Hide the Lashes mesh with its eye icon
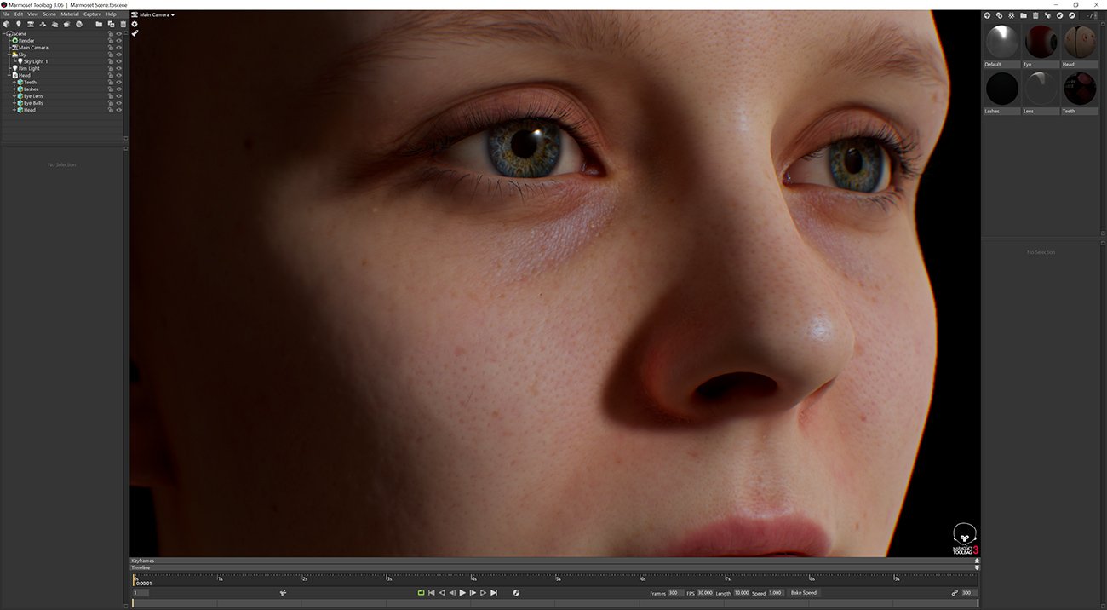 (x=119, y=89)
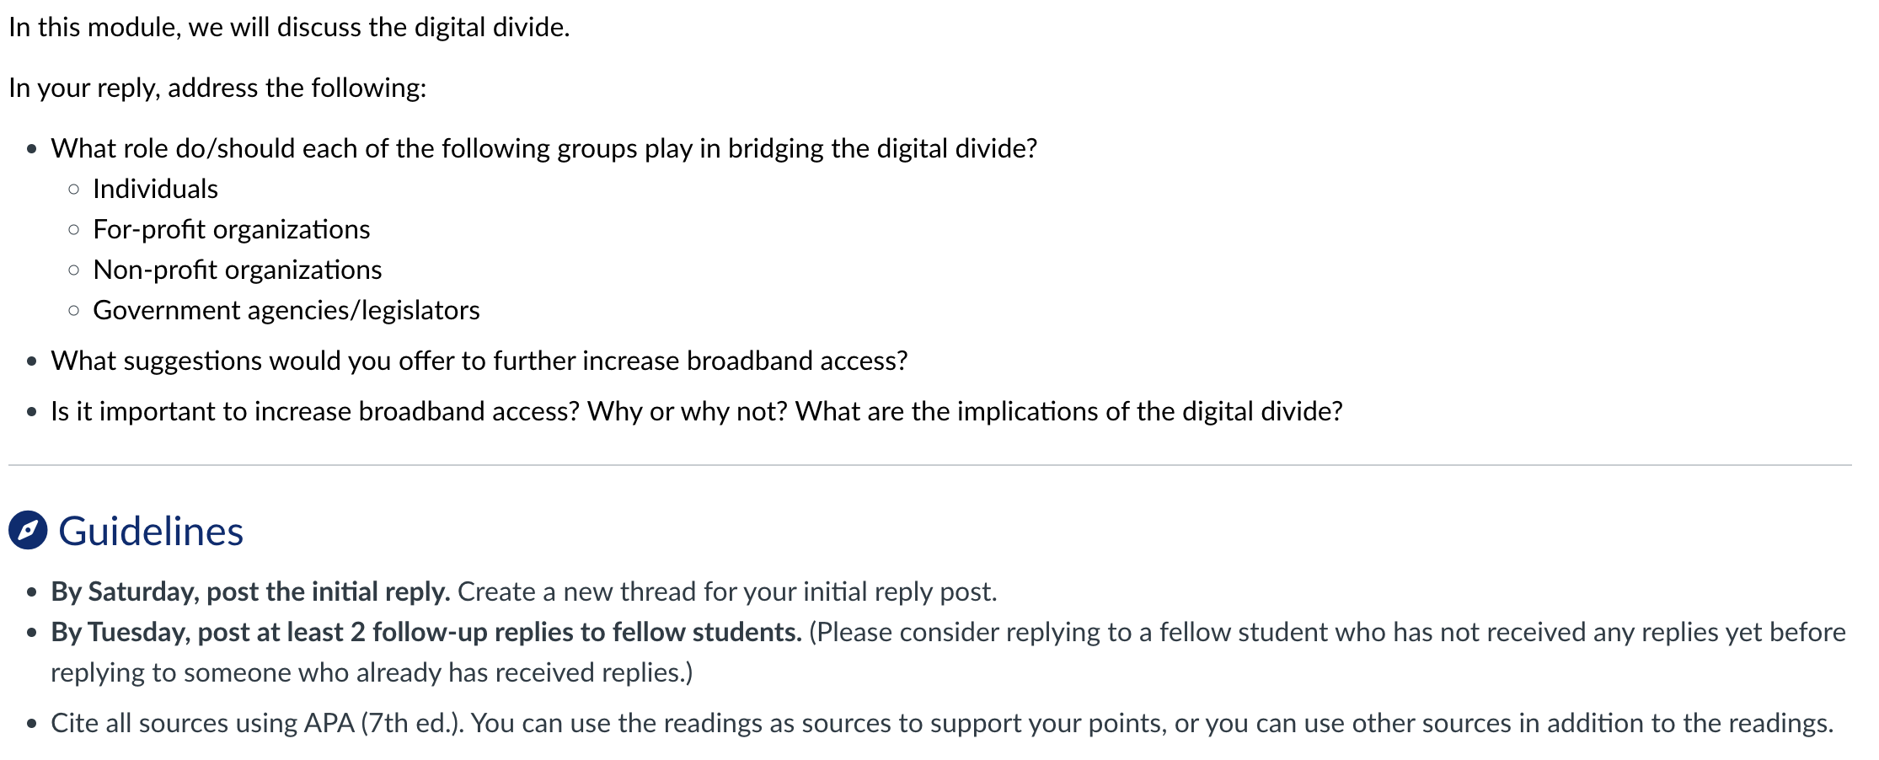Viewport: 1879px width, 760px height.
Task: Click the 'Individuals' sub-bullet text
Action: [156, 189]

Work to complete: Display every line from the entries above that contains the string "icon", copying each line unchanged.

Final result:
Hide the Lashes mesh with its eye icon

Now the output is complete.